The film doesn’t focus on Christianity in Hong Kong, but Piscatella could have gone a touch further here to explain how activism has changed Wong’s relationship to his faith—if it has—as well as the way in which Hong Kong’s devout Christian community (Benny Tai is Christian, plus many of the territory’s primary and secondary schools are run by Christian groups) is deemed a threat to the leadership in China. On the Mainland, religious groups are outlawed, along with other organisations capable of mass gatherings. As China tries to absorb Hong Kong, this could be problematic because Kong Kong Christians are quite observant, unlike in the West where many are baptised but do very little with their faith on a day-to-day basis. (The only acceptable group in China is still the Communist Party, which people join for social climbing and job advancement). Since the Umbrella Movement, Christian leaders in Hong Kong have been split over the role the church should play in political discourse and their stance on China is at the core of this debate.
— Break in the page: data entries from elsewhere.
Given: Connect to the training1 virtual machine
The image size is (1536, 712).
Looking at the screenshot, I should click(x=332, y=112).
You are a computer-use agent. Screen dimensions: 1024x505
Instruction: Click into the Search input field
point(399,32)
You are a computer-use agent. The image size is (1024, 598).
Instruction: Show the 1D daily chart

That said, the movie does a great job of showing the different sides of Joshua Wong. We see a soft-spoken Wong at home, eating dinner with his family in his typically small Hong Kong flat and talking to his parents about homework assignments. His mother shows her scrapbook of all the newspaper and magazine articles written about her son. Then there’s the eloquent and confident Wong who appears on radio programs and meets with C. Y. Leung in 2012, bluntly speaking about the danger of national education. (The new Chief Executive changes the focus of the discussion when he pretends he hasn’t heard of Scholarism. Joshua and his friends are not fooled.) Two years later, Wong has become the face of the Umbrella Movement. When Benny Tai surrenders to authorities, Wong continues the fight and goes on a five-day hunger strike until physicians convince him to eat again.

The film ends on several poignant notes. Wong disbands Scholarism after the government clears away the occupied areas, and forms a new political party, Demosisto. The Scholarism students reflect on their maturity since their mid-teens and recognise that Scholarism can’t stay together just because they feel sentimental about their success in revoking national education and their ascent to the world stage during the Umbrella Movement. They understand that real progress can be made if they run for office. Nathan Law is the first Demosisto candidate to win a Legislative Council election and Joshua Wong eagerly waits until he’s old enough to run for office. Joshua: Teenager vs. Superpower concludes at this point, basically on an encouraging note.

But since the movie has been released, both Nathan Law and Joshua Wong have been sentenced to prison for six to eight months even after they completed community service for storming a government property during the 2014 protests. They are also barred from running for public office for the next five years. Derek Lam recently left Demosisto after violating finance rules. Hong Kong’s future is as uncertain as ever, but it’s probably safe to say we haven’t heard the last from Joshua Wong.